By expanding the national debt, the government is carrying out a massive multi-billion dollar transfer from the have-nots to the have-yachts, from those with the least to those with the most. Once again we see that when government gets big, when the wealth of the nation is concentrated in the state, those with power and influence over the state always win or are always better off.

We on this side of the House of Commons believe in a merit-driven economy, where people get ahead through their hard work, where the free enterprise system allows everyone to do better by making everyone else better, a system where people make decisions with their own money rather than with the money of others.

It is a great irony that our friends across the way, who subscribe to seventies-style central planning, think that people should not be trusted with their own money but that a person should be trusted with other people's money. Who the Liberals want to control other people's money is always them. It is a self-serving and egotistical ideology to which they subscribe.

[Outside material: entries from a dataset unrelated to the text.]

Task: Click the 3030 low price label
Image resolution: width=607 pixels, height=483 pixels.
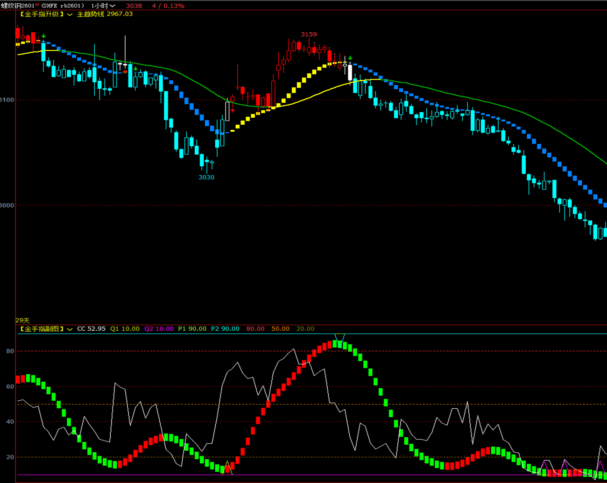Action: tap(206, 177)
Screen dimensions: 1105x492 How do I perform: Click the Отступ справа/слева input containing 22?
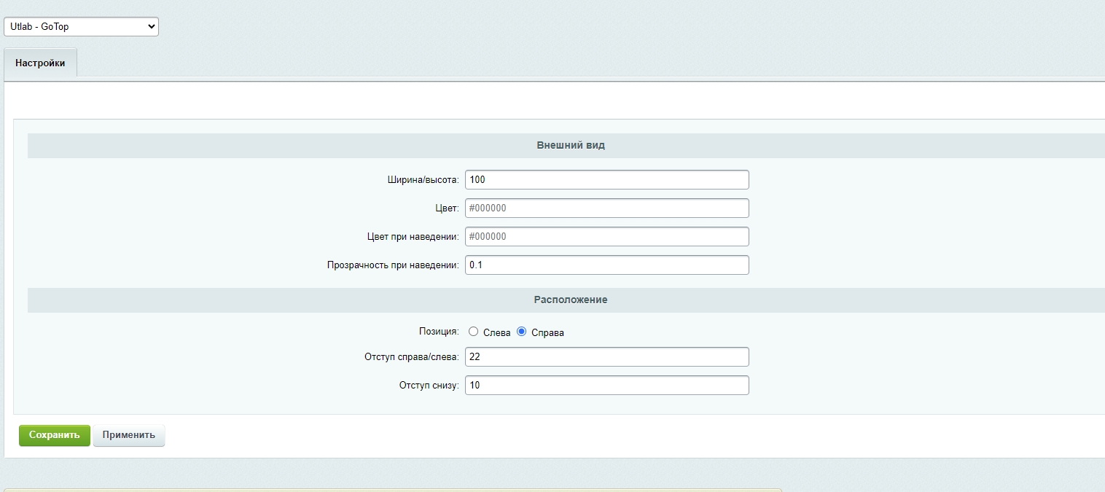coord(606,357)
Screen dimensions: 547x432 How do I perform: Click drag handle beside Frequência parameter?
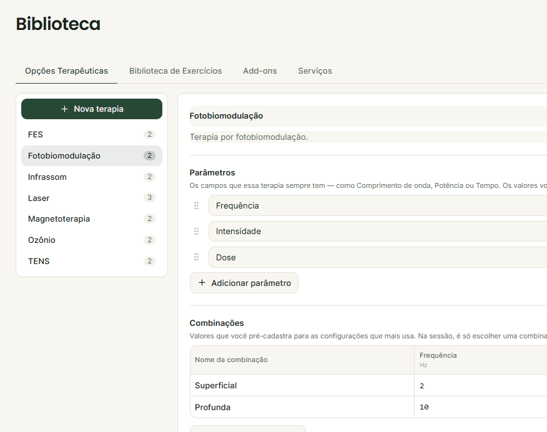[x=197, y=206]
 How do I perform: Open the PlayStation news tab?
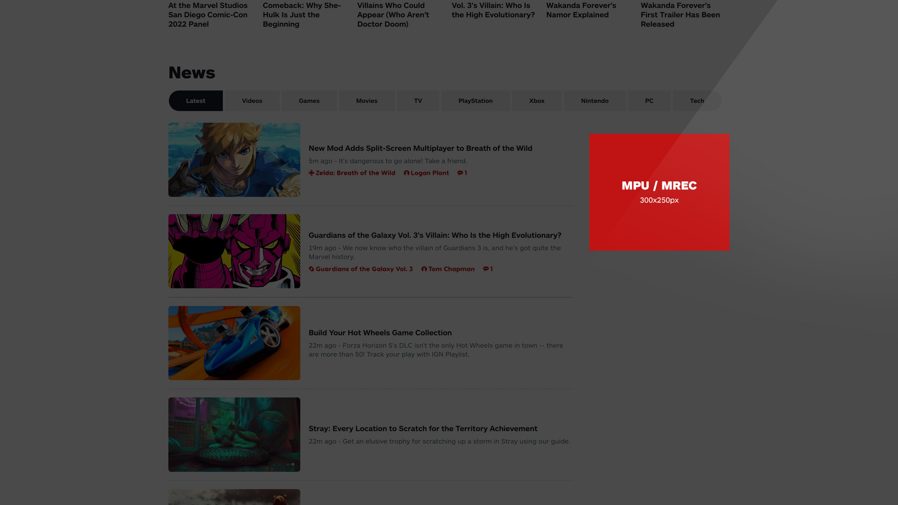click(475, 101)
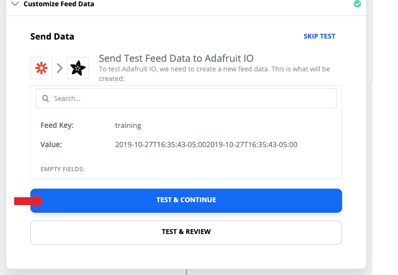Click the EMPTY FIELDS section label
Screen dimensions: 398x275
tap(62, 169)
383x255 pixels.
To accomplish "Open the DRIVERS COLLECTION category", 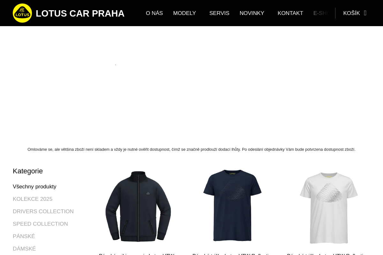I will coord(43,211).
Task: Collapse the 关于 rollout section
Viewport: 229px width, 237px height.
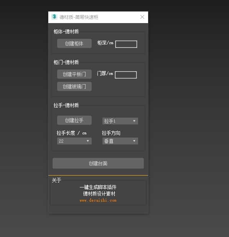Action: click(57, 180)
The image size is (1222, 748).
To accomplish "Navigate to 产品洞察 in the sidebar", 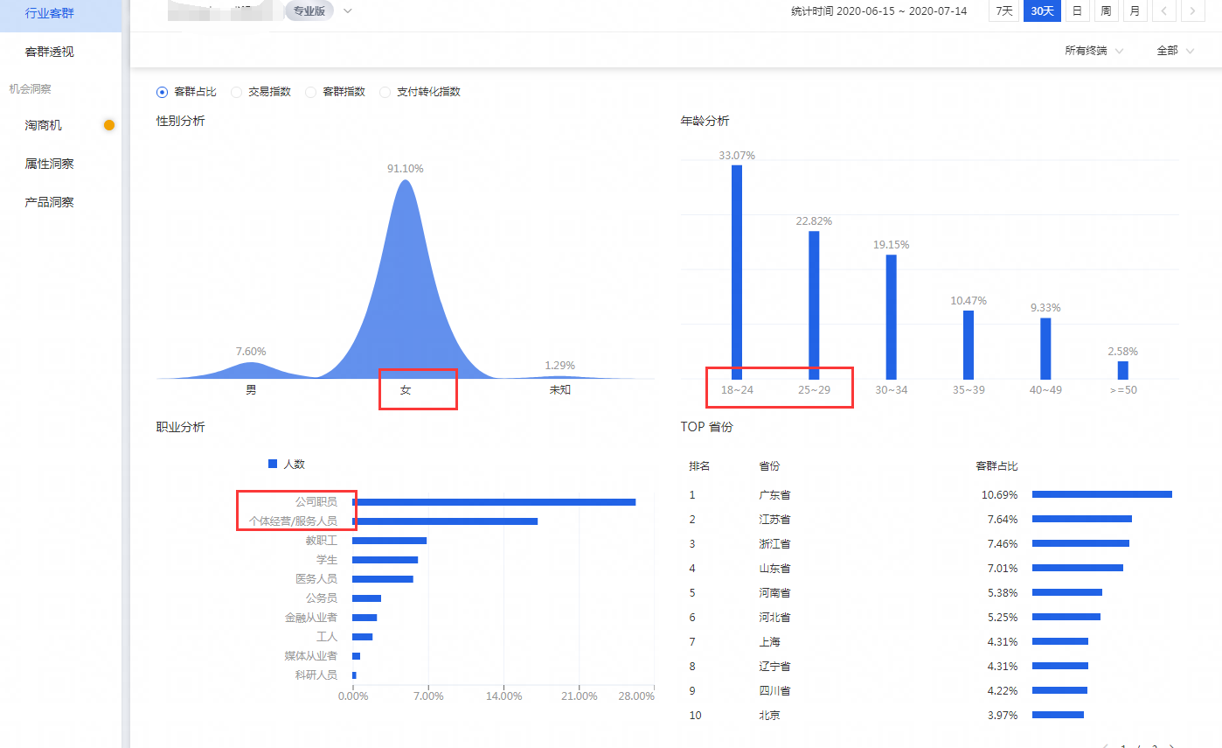I will [50, 202].
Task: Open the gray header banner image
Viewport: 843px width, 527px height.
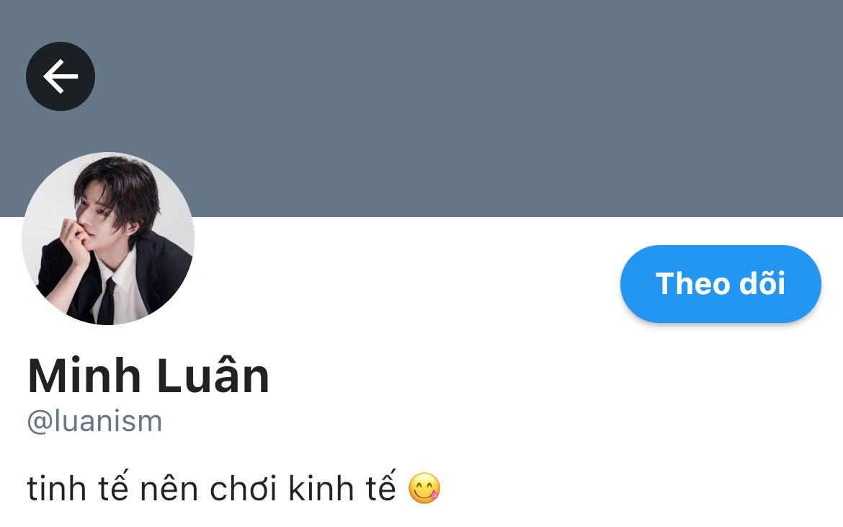Action: coord(422,109)
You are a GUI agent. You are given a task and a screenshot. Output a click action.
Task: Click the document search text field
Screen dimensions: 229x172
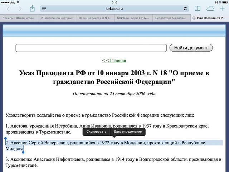(91, 48)
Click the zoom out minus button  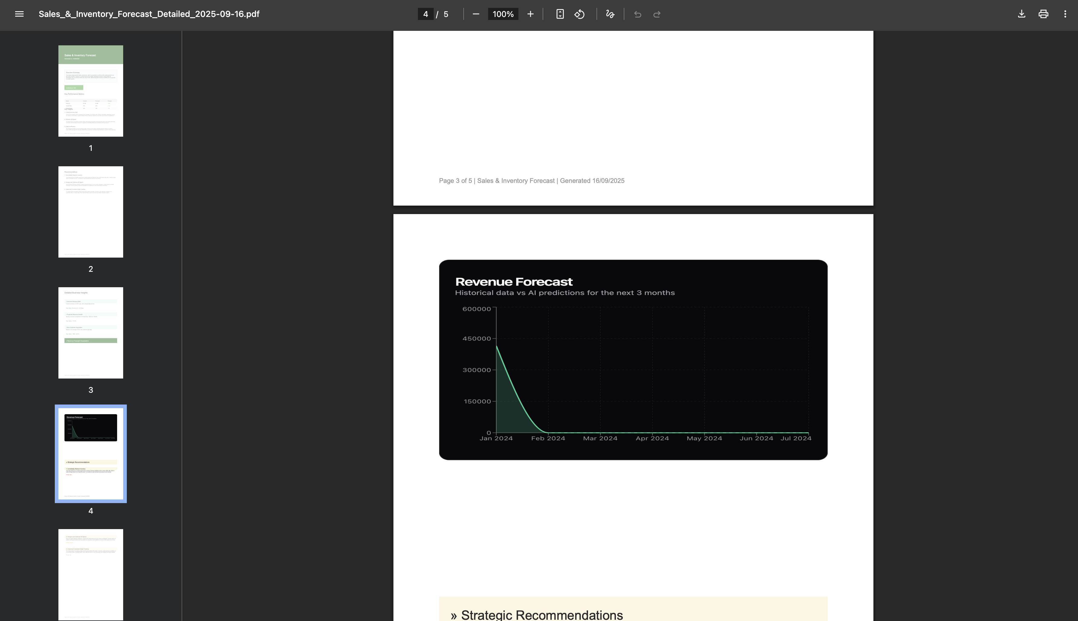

We on this side subscribe to a view that requires humility of government. We understand that the people who earn the money should keep the money rather than having politicians use the power of coercive taxation to extract it from them and spend it on their behalf. Simply put, as my leader has, we believe in putting people ahead of government in a system in which no one can get ahead except by making people better off by offering them something that is worth more than they had to pay to get it.

That is the free market system, and in reinstating that great free market tradition in this country, not only can we give everyone a chance to succeed but we can replace this notion of a modern-day aristocracy through big government with the notion of a meritocracy through the free market.

The Budget February 28th, 2018

Mr. Speaker, there is no question the Prime Minister has inherited great fortune, a strong world economy, and a doubling of oil prices, our American customers south of the border driving up demand, and the government is blowing every penny of it. The deficit is three times what the Liberals promised. The deficit will continue for a quarter century, and amount to almost half a trillion dollars in new debt.

I will ask for a third time, and maybe this time the Prime Minister can answer the question. In what year will the budget be balanced?

The Budget February 28th, 2018

Mr. Speaker, as is usual, the Prime Minister was wrong in the choice he presented them.

He said that the deficit this year would be $6 billion; instead, it is $18 billion, three times bigger. He said that next year the budget would be balanced, and now we learn that it will not be for another quarter of a century, during which time he will add, or some future government will add, a half a trillion dollars in debt, presuming there is no more spending.

Once again, when will the budget be balanced?

The Budget February 28th, 2018

Mr. Speaker, the Prime Minister wants to talk about the budget. In what year will it be balanced?